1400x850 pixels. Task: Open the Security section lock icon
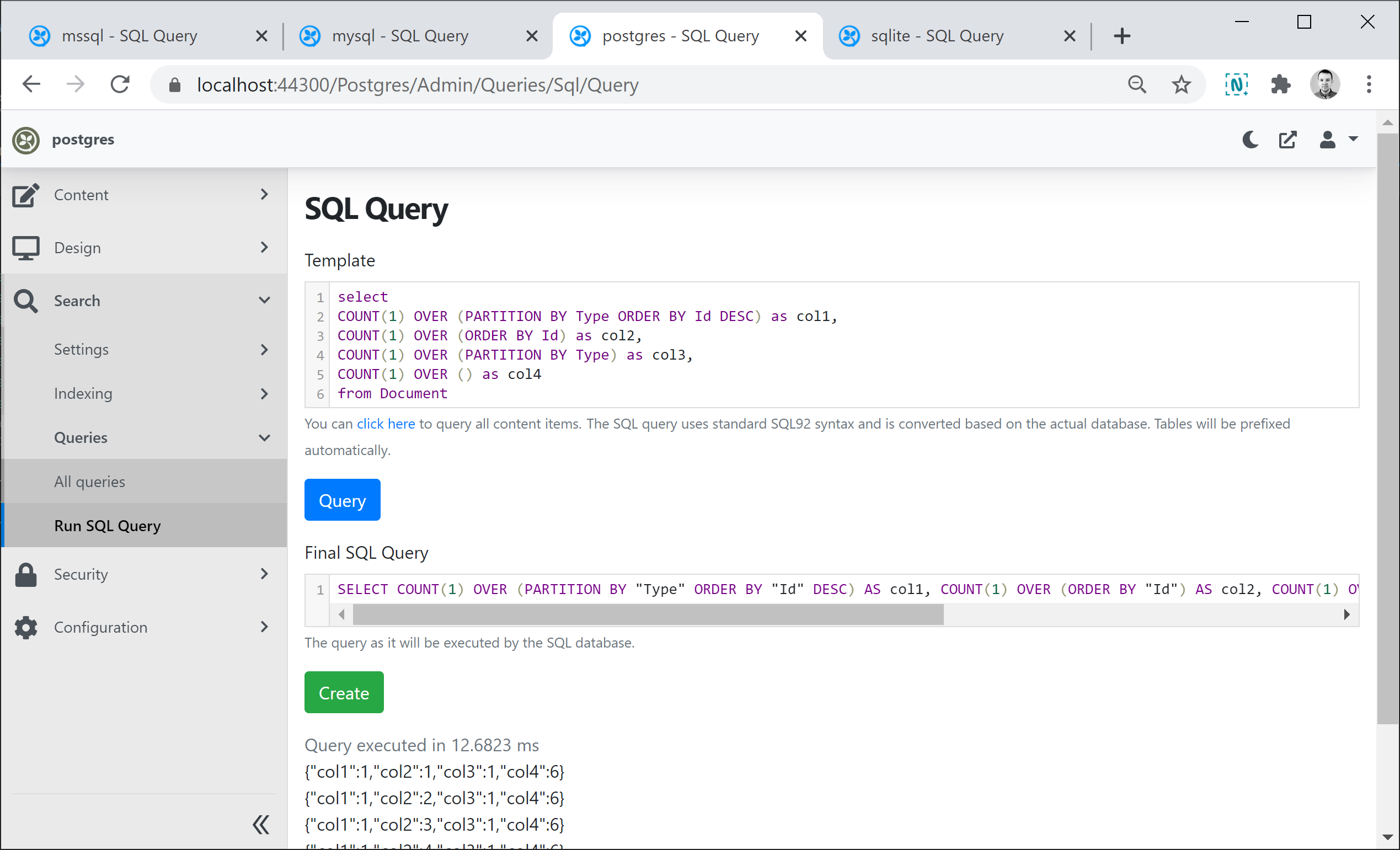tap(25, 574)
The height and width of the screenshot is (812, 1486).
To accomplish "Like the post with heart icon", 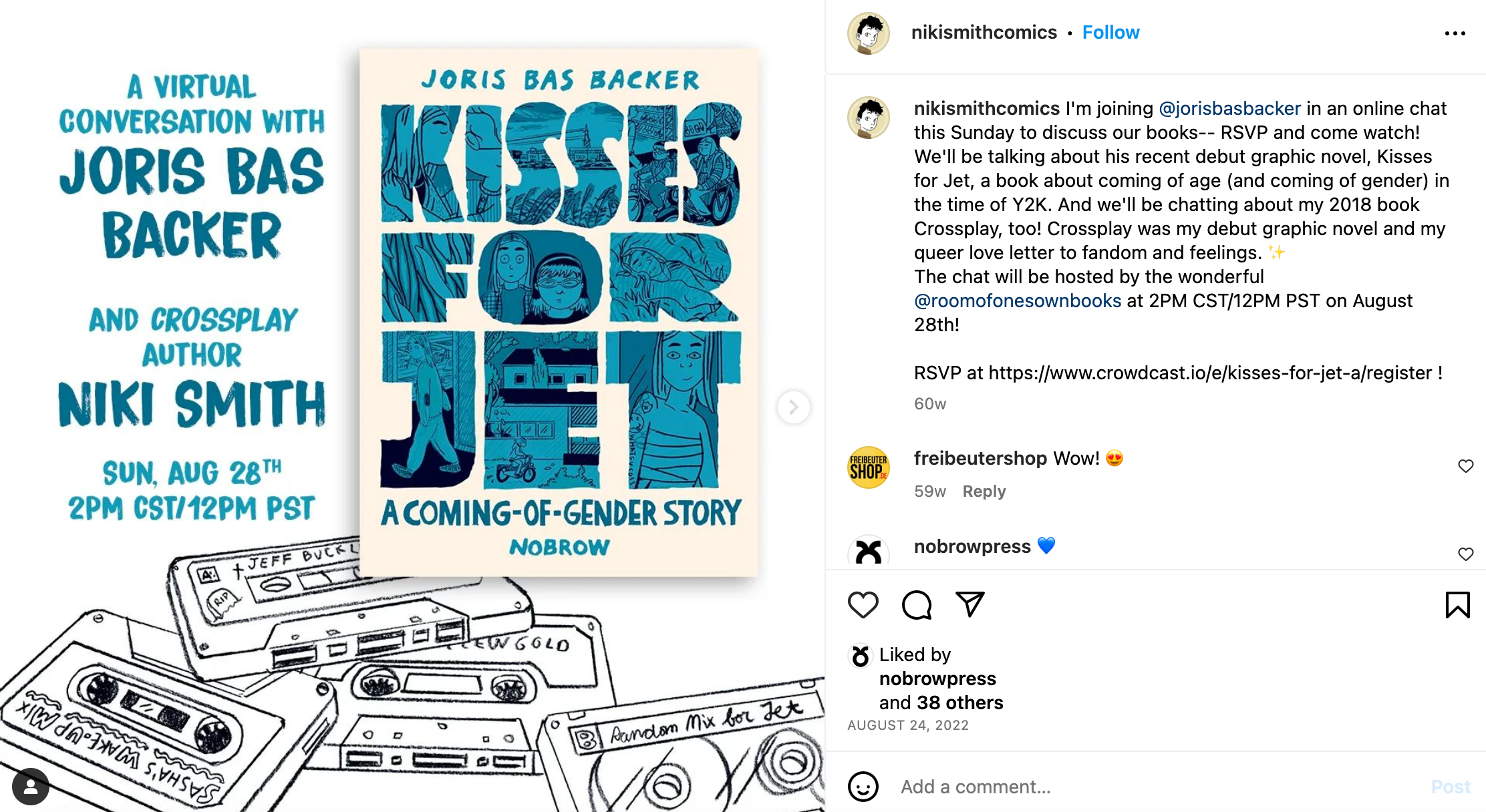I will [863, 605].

---

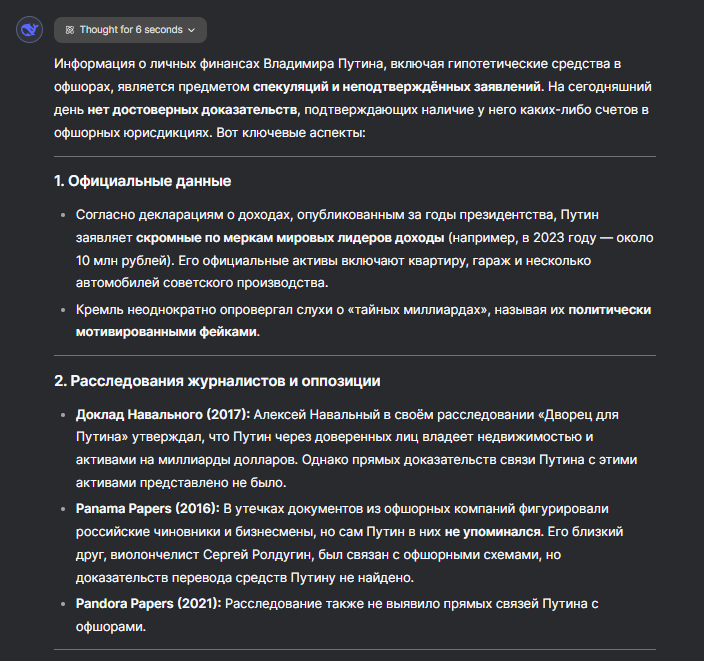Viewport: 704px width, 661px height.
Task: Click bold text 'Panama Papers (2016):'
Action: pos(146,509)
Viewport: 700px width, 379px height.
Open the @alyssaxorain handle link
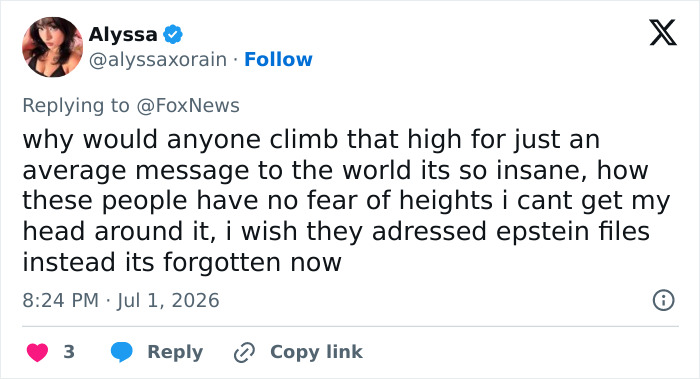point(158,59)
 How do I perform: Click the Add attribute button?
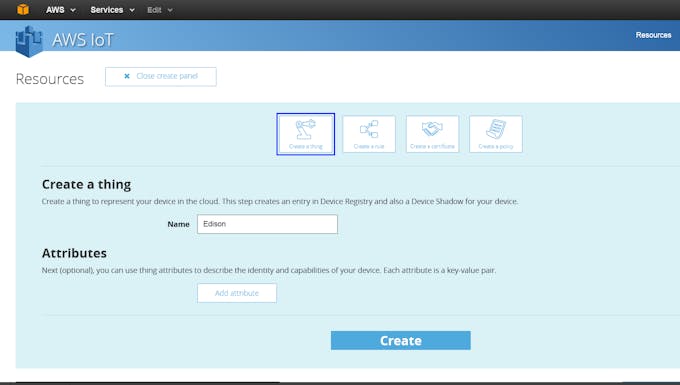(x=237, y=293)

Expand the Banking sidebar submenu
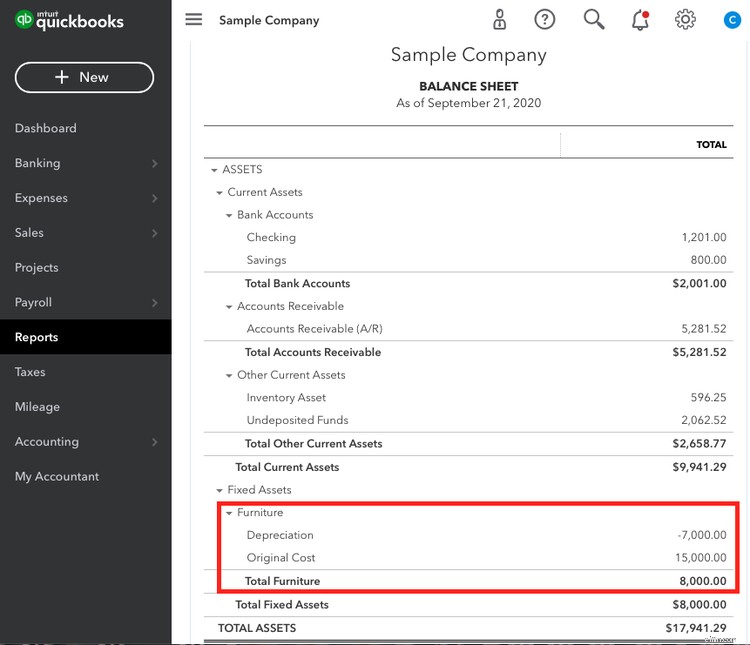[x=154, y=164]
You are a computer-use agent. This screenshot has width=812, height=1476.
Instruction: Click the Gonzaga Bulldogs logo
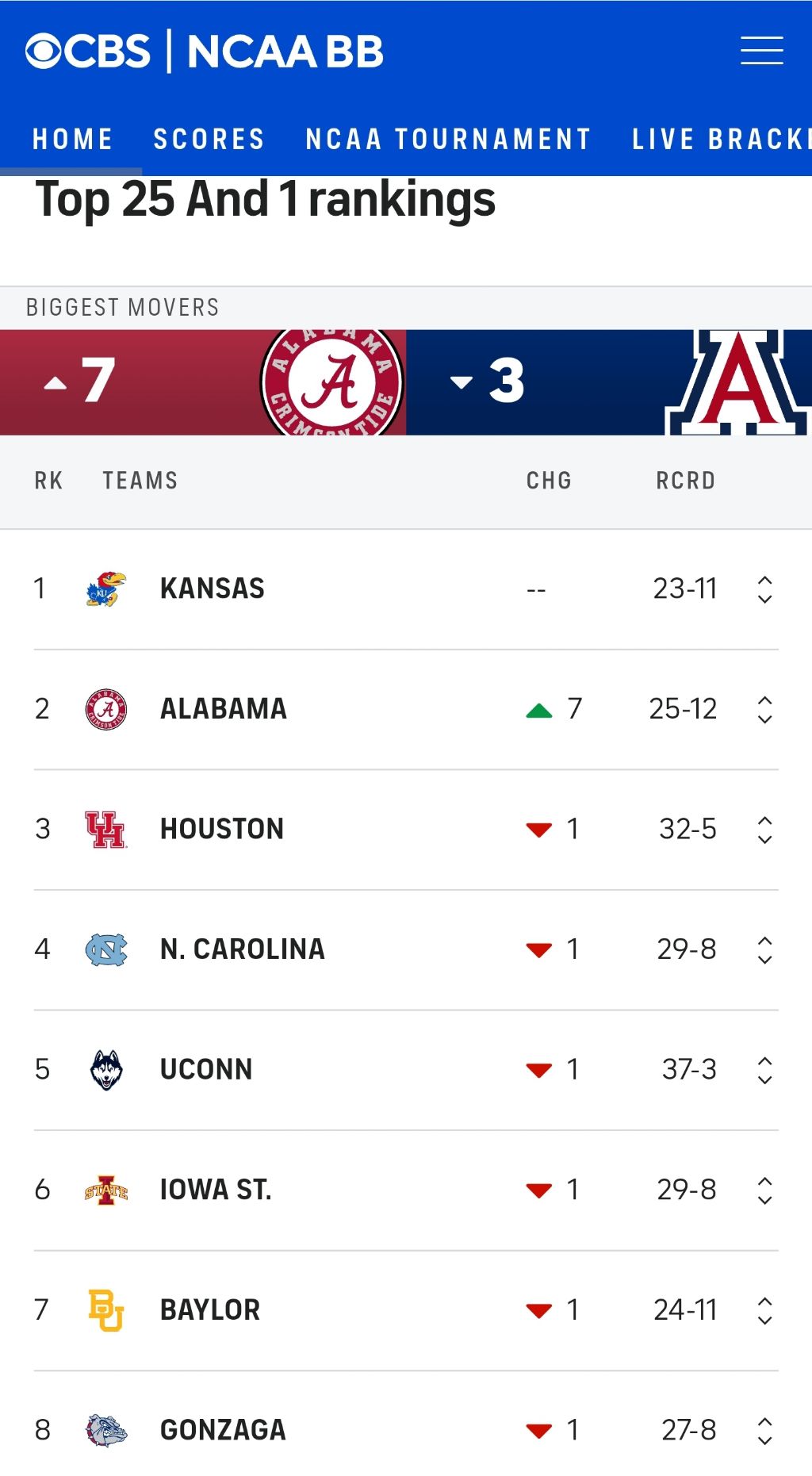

* * *

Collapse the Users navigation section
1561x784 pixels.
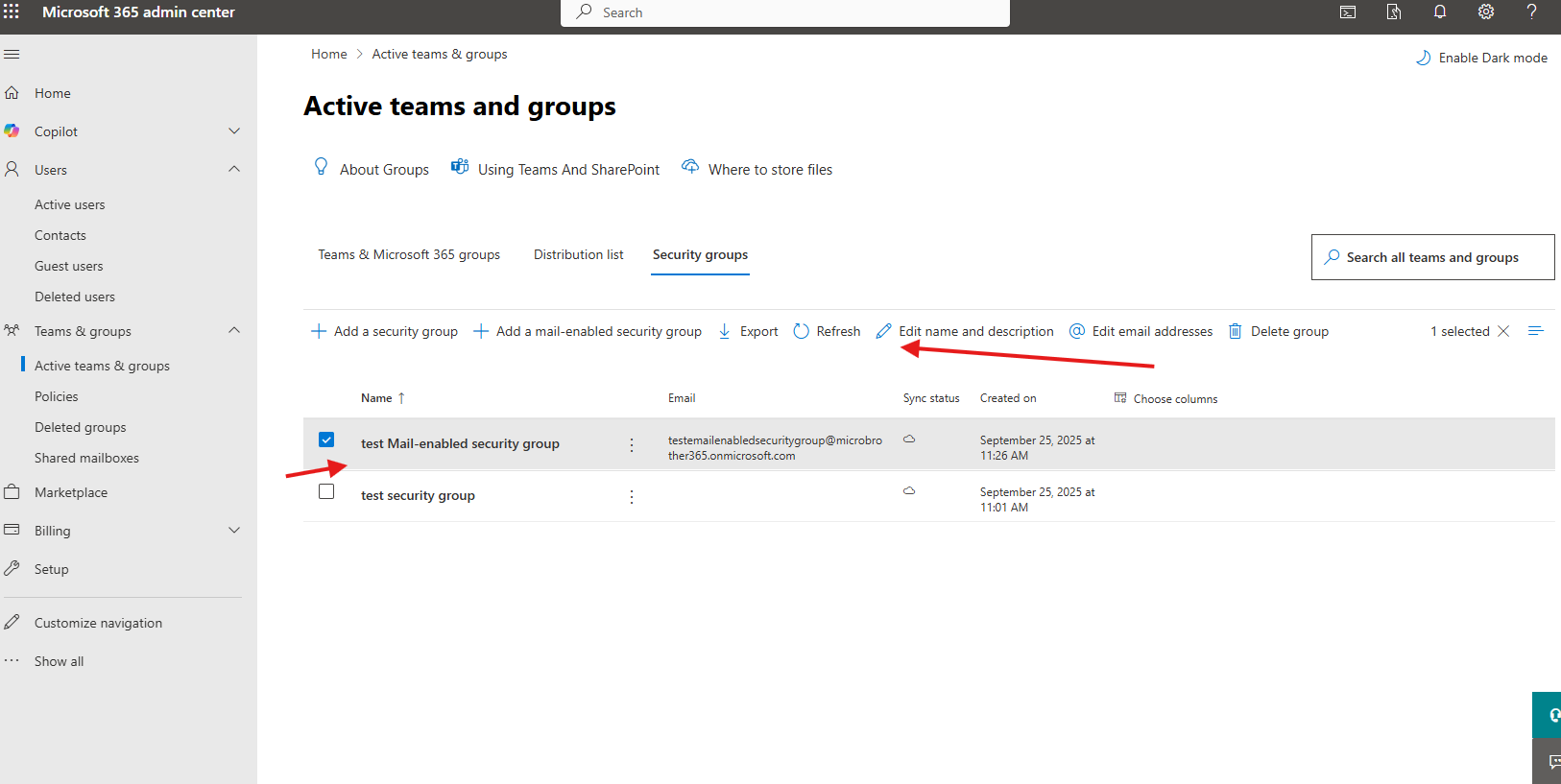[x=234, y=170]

Requirement
Rewrite the items from the line with "Collapse the Users navigation section" to the line with "[x=234, y=170]", replacing "Users" with "Accounts" and keeping everything else the same. Leave out the pictures.

Task solution
Collapse the Accounts navigation section
1561x784 pixels.
[x=234, y=170]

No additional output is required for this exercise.